### Your task
Output the data that follows exactly, line for line.

### Dataset records
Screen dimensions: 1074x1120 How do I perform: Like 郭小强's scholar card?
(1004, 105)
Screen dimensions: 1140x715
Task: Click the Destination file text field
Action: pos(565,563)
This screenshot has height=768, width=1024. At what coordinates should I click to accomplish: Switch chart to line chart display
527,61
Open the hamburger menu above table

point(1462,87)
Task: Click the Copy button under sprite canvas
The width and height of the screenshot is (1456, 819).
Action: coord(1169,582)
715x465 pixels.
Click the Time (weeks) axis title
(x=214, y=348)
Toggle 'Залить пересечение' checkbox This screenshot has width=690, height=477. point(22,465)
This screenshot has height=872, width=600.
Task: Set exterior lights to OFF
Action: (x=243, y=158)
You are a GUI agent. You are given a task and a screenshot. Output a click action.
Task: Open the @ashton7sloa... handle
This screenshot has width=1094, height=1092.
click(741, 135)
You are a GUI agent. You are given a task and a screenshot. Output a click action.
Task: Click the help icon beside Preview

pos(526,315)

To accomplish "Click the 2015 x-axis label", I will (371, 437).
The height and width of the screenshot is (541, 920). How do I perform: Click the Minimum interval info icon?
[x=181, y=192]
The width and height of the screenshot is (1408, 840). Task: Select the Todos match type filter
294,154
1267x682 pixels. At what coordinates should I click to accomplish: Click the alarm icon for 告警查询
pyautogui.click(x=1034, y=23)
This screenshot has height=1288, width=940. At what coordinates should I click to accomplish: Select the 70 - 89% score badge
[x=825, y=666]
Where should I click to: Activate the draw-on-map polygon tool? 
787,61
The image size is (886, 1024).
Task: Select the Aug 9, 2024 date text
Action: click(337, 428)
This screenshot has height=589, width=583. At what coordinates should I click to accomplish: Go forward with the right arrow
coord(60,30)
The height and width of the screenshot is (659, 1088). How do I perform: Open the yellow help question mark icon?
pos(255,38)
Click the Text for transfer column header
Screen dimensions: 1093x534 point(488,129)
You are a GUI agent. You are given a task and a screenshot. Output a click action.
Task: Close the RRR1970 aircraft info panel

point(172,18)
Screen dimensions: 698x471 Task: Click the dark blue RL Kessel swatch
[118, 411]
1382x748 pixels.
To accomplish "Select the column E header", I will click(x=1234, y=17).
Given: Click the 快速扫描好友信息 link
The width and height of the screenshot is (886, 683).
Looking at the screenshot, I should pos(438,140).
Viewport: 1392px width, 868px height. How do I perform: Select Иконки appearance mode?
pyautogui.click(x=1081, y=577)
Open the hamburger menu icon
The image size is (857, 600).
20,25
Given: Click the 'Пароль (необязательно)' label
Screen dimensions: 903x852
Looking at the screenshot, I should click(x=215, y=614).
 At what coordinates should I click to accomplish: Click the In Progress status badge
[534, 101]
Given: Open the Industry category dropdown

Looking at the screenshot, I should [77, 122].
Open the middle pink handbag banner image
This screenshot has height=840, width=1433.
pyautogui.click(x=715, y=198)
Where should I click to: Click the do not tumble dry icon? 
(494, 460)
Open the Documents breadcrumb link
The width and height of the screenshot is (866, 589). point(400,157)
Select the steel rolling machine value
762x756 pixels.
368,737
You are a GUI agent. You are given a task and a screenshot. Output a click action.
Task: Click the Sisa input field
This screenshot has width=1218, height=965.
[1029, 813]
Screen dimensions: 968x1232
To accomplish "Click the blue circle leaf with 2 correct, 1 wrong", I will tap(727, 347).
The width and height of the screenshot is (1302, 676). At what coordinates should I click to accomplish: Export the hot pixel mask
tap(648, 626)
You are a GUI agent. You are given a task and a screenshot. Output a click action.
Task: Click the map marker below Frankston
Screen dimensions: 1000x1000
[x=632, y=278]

### Result of this task
Screen dimensions: 1074x1120 How do I perform: Like 郭小强's scholar card?
(1004, 105)
Screen dimensions: 1140x715
Task: Click the Destination file text field
Action: pos(565,563)
This screenshot has height=768, width=1024. At what coordinates should I click to accomplish: Switch chart to line chart display
527,61
Open the hamburger menu above table

point(1462,87)
Task: Click the Copy button under sprite canvas
The width and height of the screenshot is (1456, 819).
Action: coord(1169,582)
715x465 pixels.
Click the Time (weeks) axis title
(x=214, y=348)
Toggle 'Залить пересечение' checkbox This screenshot has width=690, height=477. point(22,465)
This screenshot has height=872, width=600.
Task: Set exterior lights to OFF
Action: (x=243, y=158)
You are a GUI agent. You are given a task and a screenshot. Output a click action.
Task: Open the @ashton7sloa... handle
This screenshot has width=1094, height=1092.
click(741, 135)
You are a GUI agent. You are given a task and a screenshot. Output a click action.
Task: Click the help icon beside Preview

pos(526,315)

To accomplish "Click the 2015 x-axis label", I will (371, 437).
The height and width of the screenshot is (541, 920). How do I perform: Click the Minimum interval info icon?
[x=181, y=192]
The width and height of the screenshot is (1408, 840). Task: Select the Todos match type filter
294,154
1267x682 pixels. At what coordinates should I click to accomplish: Click the alarm icon for 告警查询
pyautogui.click(x=1034, y=23)
This screenshot has height=1288, width=940. At what coordinates should I click to accomplish: Select the 70 - 89% score badge
[x=825, y=666]
Where should I click to: Activate the draw-on-map polygon tool? 
787,61
The image size is (886, 1024).
Task: Select the Aug 9, 2024 date text
Action: click(337, 428)
This screenshot has height=589, width=583. At what coordinates should I click to accomplish: Go forward with the right arrow
coord(60,30)
The height and width of the screenshot is (659, 1088). How do I perform: Open the yellow help question mark icon?
pos(255,38)
Click the Text for transfer column header
Screen dimensions: 1093x534 point(488,129)
You are a GUI agent. You are given a task and a screenshot. Output a click action.
Task: Close the RRR1970 aircraft info panel

point(172,18)
Screen dimensions: 698x471 Task: Click the dark blue RL Kessel swatch
[118, 411]
1382x748 pixels.
To accomplish "Select the column E header", I will click(x=1234, y=17).
Given: Click the 快速扫描好友信息 link
The width and height of the screenshot is (886, 683).
Looking at the screenshot, I should pos(438,140).
Viewport: 1392px width, 868px height. How do I perform: Select Иконки appearance mode?
pyautogui.click(x=1081, y=577)
Open the hamburger menu icon
The image size is (857, 600).
20,25
Given: Click the 'Пароль (необязательно)' label
Screen dimensions: 903x852
Looking at the screenshot, I should click(x=215, y=614).
 At what coordinates should I click to accomplish: Click the In Progress status badge
[534, 101]
Given: Open the Industry category dropdown

Looking at the screenshot, I should [77, 122].
Open the middle pink handbag banner image
This screenshot has height=840, width=1433.
pyautogui.click(x=715, y=198)
Where should I click to: Click the do not tumble dry icon? 
(494, 460)
Open the Documents breadcrumb link
The width and height of the screenshot is (866, 589). point(400,157)
Select the steel rolling machine value
762x756 pixels.
368,737
You are a GUI agent. You are given a task and a screenshot. Output a click action.
Task: Click the Sisa input field
This screenshot has width=1218, height=965.
[1029, 813]
Screen dimensions: 968x1232
To accomplish "Click the blue circle leaf with 2 correct, 1 wrong", I will tap(727, 347).
The width and height of the screenshot is (1302, 676). At what coordinates should I click to accomplish: Export the hot pixel mask
tap(648, 626)
You are a GUI agent. You are given a task and a screenshot. Output a click action.
Task: Click the map marker below Frankston
Screen dimensions: 1000x1000
[x=632, y=278]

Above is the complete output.